16:30:32 <mmcgrath> #startmeeting
16:30:34 <mmcgrath> abadger1999: ping
16:30:36 <mmcgrath> rishi: ping
16:30:38 <mmcgrath> err
16:30:39 <mmcgrath> ricky: ping
16:30:41 <mmcgrath> rishi: sorry
16:30:43 <abadger1999> yep.
16:30:44 <mmcgrath> lmacken: ping
16:30:46 <ricky> pong
16:30:46 <mmcgrath> spot: ping
16:30:49 <mmcgrath> J5: ping
16:31:09 <J5> pong
16:31:32 * spot is here
16:31:51 * nixdude 1s too
16:32:04 <mmcgrath> I've not seen lmacken today so I'll assume he's not able to make it.
16:32:29 <mmcgrath> So this meeting's just a quick round up of what happened during the fedora community deployment, trying to shake out some communication issues, and hopefully clear up any misunderstandings.
16:32:36 <mmcgrath> or missed emails or notifications or anything
16:32:52 <mmcgrath> We have a hard stop in 30 minutes when the packaging committee meets and I hope it won't go anywhere near that long.
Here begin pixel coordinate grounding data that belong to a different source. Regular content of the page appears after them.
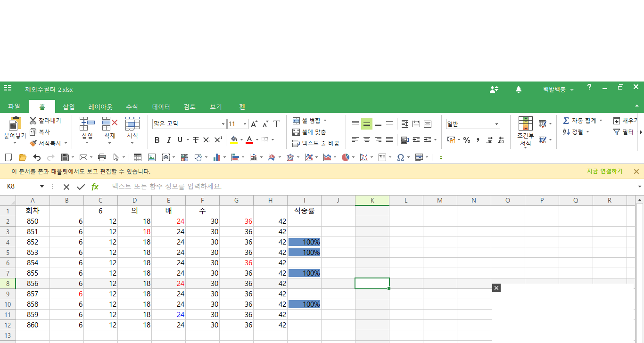Toggle strikethrough text formatting
This screenshot has width=644, height=343.
coord(195,140)
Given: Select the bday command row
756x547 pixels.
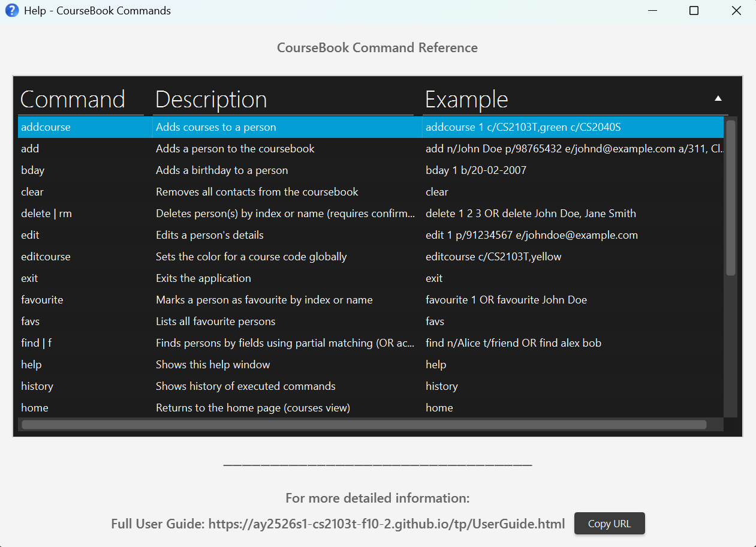Looking at the screenshot, I should tap(33, 170).
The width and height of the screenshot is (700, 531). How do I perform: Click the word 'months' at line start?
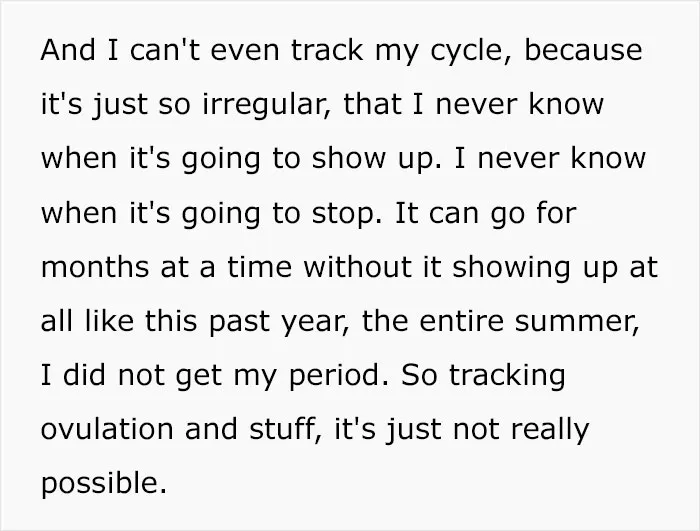95,267
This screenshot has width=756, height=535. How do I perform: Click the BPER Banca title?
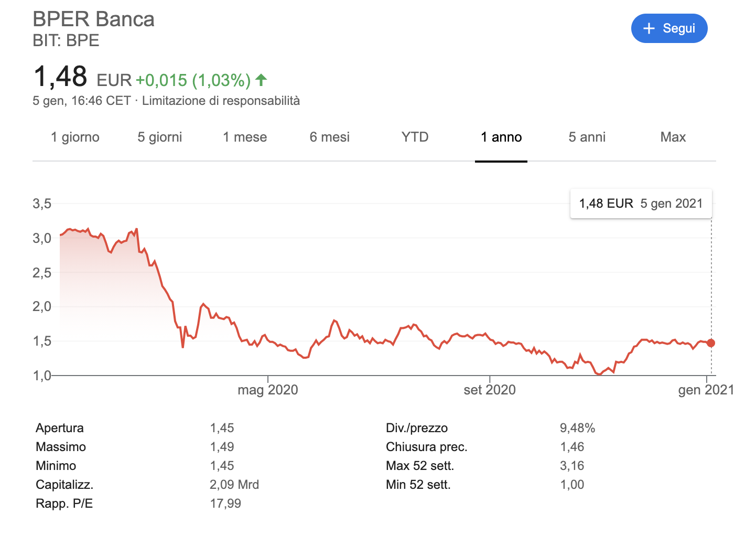coord(94,19)
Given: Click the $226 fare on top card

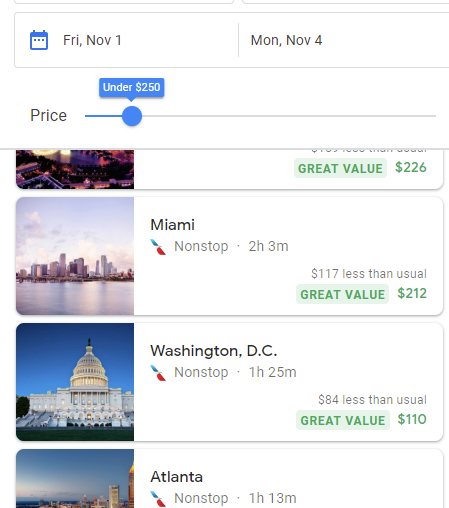Looking at the screenshot, I should point(411,168).
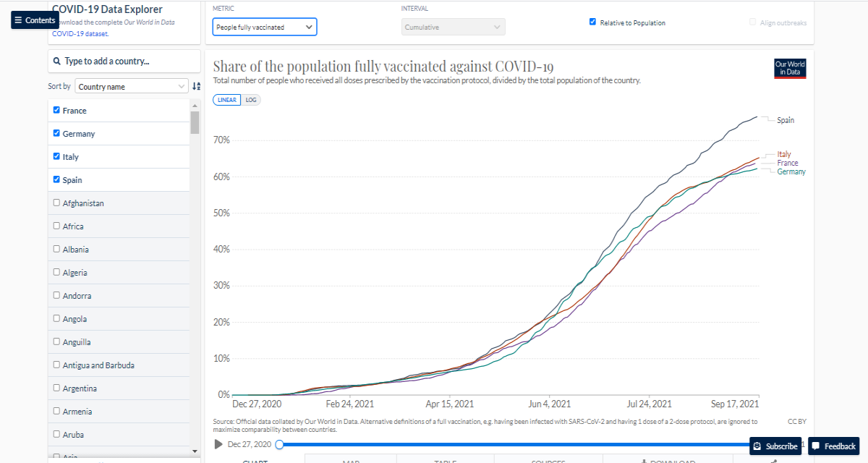Uncheck the France checkbox
Viewport: 868px width, 463px height.
coord(56,110)
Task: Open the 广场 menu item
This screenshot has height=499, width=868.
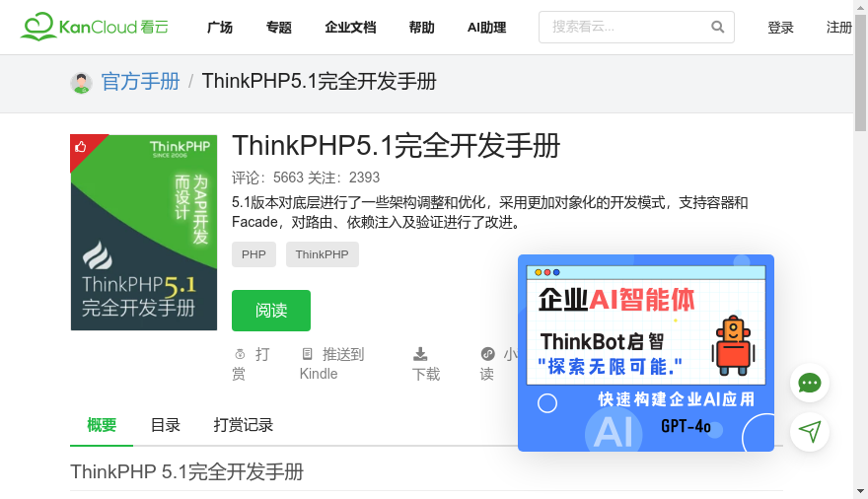Action: coord(220,28)
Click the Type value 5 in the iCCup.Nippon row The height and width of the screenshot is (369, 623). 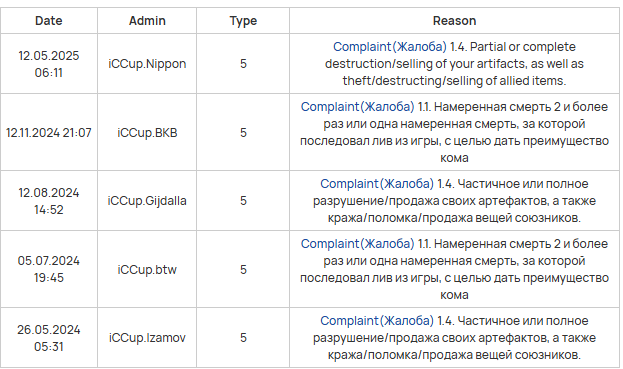pyautogui.click(x=243, y=64)
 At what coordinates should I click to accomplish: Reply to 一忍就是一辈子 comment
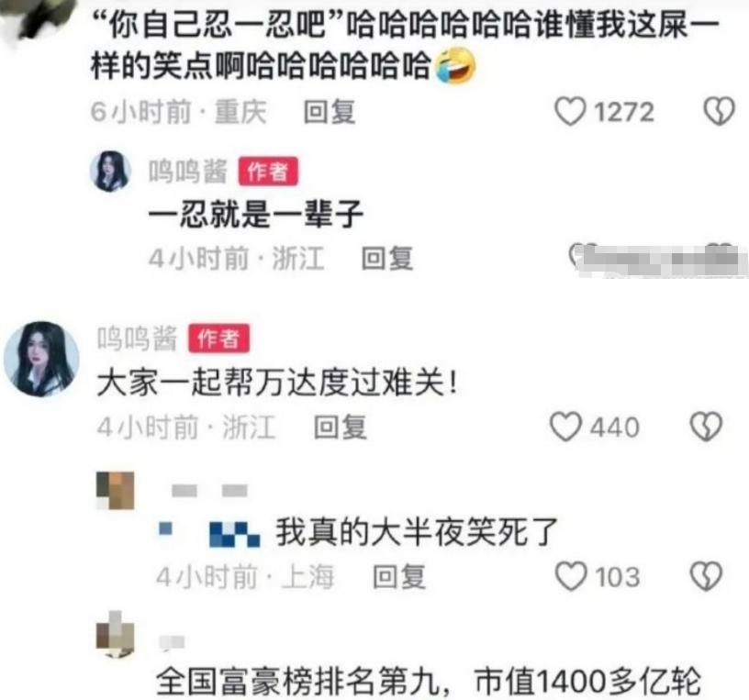387,259
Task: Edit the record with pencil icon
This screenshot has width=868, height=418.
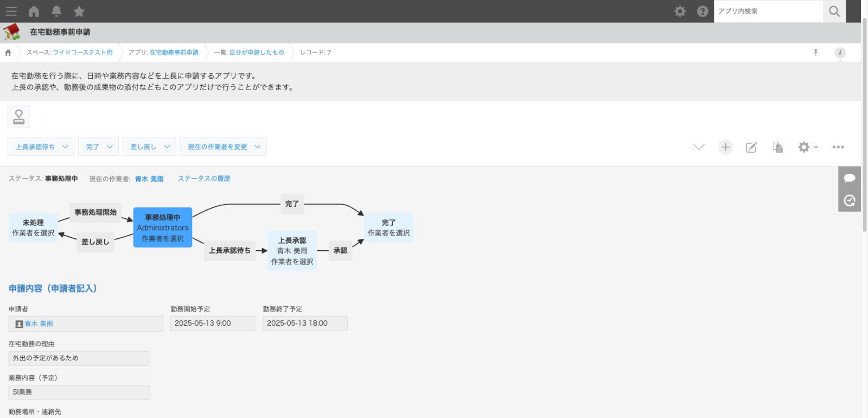Action: (x=751, y=147)
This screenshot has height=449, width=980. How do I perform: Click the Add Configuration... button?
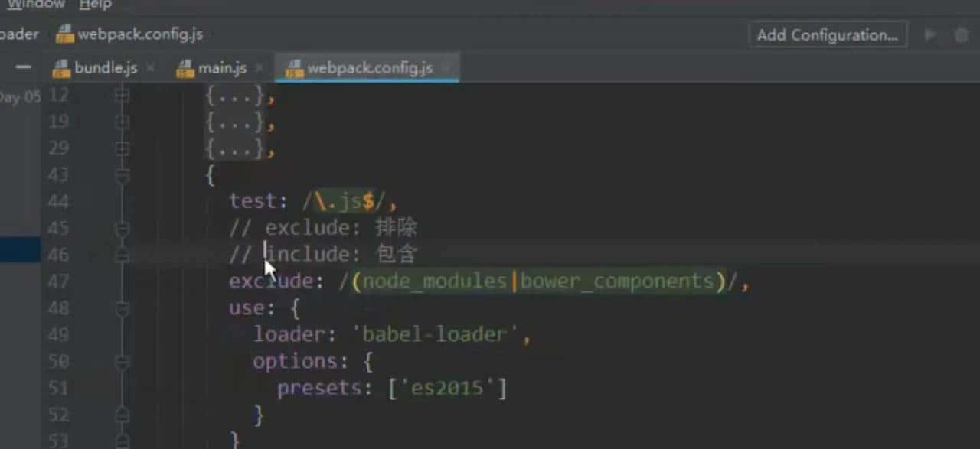coord(828,34)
16:33:04 <mmcgrath> There's two main points of contention that I know of
16:33:16 <mmcgrath> 1) deployment times/expectations and 2) is the very late in the game license change.
16:33:24 <mmcgrath> anyone have anything they'd like to add to that?
16:33:48 <abadger1999> General communication is an issue but could be talked about some other time.
16:33:49 <mmcgrath> K, so I'll knock 1) out because I think it's more straight forward then 2)
16:33:53 <mmcgrath> yeah
16:34:08 <mmcgrath> So around the F10 launch, just a day or so before the launch J5 came to me asking for fedora community to be deployed.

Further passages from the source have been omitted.